Наши глаза встретились. Я вдруг осознала, насколько мы одиноки в этом укромном уголке большого города. Как будто что-то вдруг проникло в помещение, что-то связанное с тем нашим спором в хэнсоме. Интимность времени и места, моя тонкая блузка и его вытянутые к огню ноги. Женственность моя взволновалась, напряглась… Я подавила волнение усилием воли и обратилась к более безопасной теме.
— Да, кстати, Холмс. Вероника просила помочь ее несчастному жениху Майлзу. Ничего не посоветуете?
— По-моему, случай совершенно безнадежный.
— Ронни говорит, что он по натуре очень хороший человек.
— Ей виднее.
— Но ведь…
Холмс встал, обошел кресло, присел у огня и выбил остатки недокуренного табака в пламя. Голос его зазвучал едко, почти ядовито.
— Рассел, не мне проповедовать трезвость и воздержанность. Кроме того, у меня недостаточно терпения, чтобы изображать из себя няньку. Если молодым людям желается накачивать себя героином, то вставать у них на дороге — все равно что встречать грудью снаряд «Большой Берты».
— А если бы это был ваш сын? — спросила я очень тихо. — И ни один человек не захотел бы вам помочь?
Удар ниже пояса. Непростительный удар. Потому что у Шерлока Холмса был сын. И с ним тоже однажды приключилась история.
Холмс медленно повернул ко мне голову. Лицо окаменевшее, глаза ледяные.
— Это вас недостойно, Рассел.
Более он ничего не сказал, но я вскочила и оказалась рядом; сжала его предплечье.
— Холмс! Боже мой, простите, простите… Я дрянная, безголовая девчонка…
Он покосился на мою руку, слегка пожал ее, поднялся и шагнул к своему креслу.
— Но вы все же правы, — сказал он. — Всегда имеет смысл попробовать хоть что-то сделать. Расскажите мне все, что вы знаете об этом господине.
— Я… Он… — Я запнулась. — Его зовут Майлз Фицуоррен.

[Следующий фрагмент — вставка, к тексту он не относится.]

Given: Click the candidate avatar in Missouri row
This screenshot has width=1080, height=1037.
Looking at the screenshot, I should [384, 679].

— Достаточно, — прервал меня Холмс. — Знаю этого молодого человека. Точнее — знал. Подумаю, подумаю.
Я ощутила себя надоедливым просителем, которому, как голодному псу, бросили кость надежды.
— Спасибо, Холмс, — робко пробормотала я и вернулась к своему креслу.

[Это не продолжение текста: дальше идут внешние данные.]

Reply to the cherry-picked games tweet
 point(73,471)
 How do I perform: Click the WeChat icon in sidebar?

Холмс сидел, жуя мундштук своей пустой трубки. Опытная собака все равно рано или поздно возьмет след. Пока что Холмс глубокомысленно созерцал заштопанные кончики своих шерстяных носков, словно бы исследуя игру светотени от беспокойного пламени догорающего очага. Однако я слишком хорошо его изучила. Изучила жесты и черты лица, мимику и особенности характера. Я знала его лучше, чем себя, знала его ум, сформировавший меня как личность. И знала, что мысль его рано или поздно вернется от заданной мною проблемы, обязательно вернется ко мне. И он проткнет меня всевидящим взглядом и пригвоздит к сиденью острыми словами. Еще минута… Вот сейчас он поднимет взгляд… Молчание становилось все более невыносимым, мне казалось, что у ног копошится клубок ядовитых змей. К ужасу своему, я поняла, что впервые в жизни мне стало неуютно в присутствии Шерлока Холмса.
Но он не пронзил меня стальным взглядом. Он вообще не поднял на меня глаз. Холмс протянул руку вперед, медленно — о другом человеке можно было бы сказать, нерешительно — положил трубку на стол, принялся натягивать запятнанные солевыми отложениями башмаки.
— Мне нужно ненадолго отлучиться, — сказал он. — Часа на три-четыре. Поспите пока, в восемь разбужу, если к тому времени сами не проснетесь. К девяти лучше отсюда улетучиться, пока народ не припыл на службу.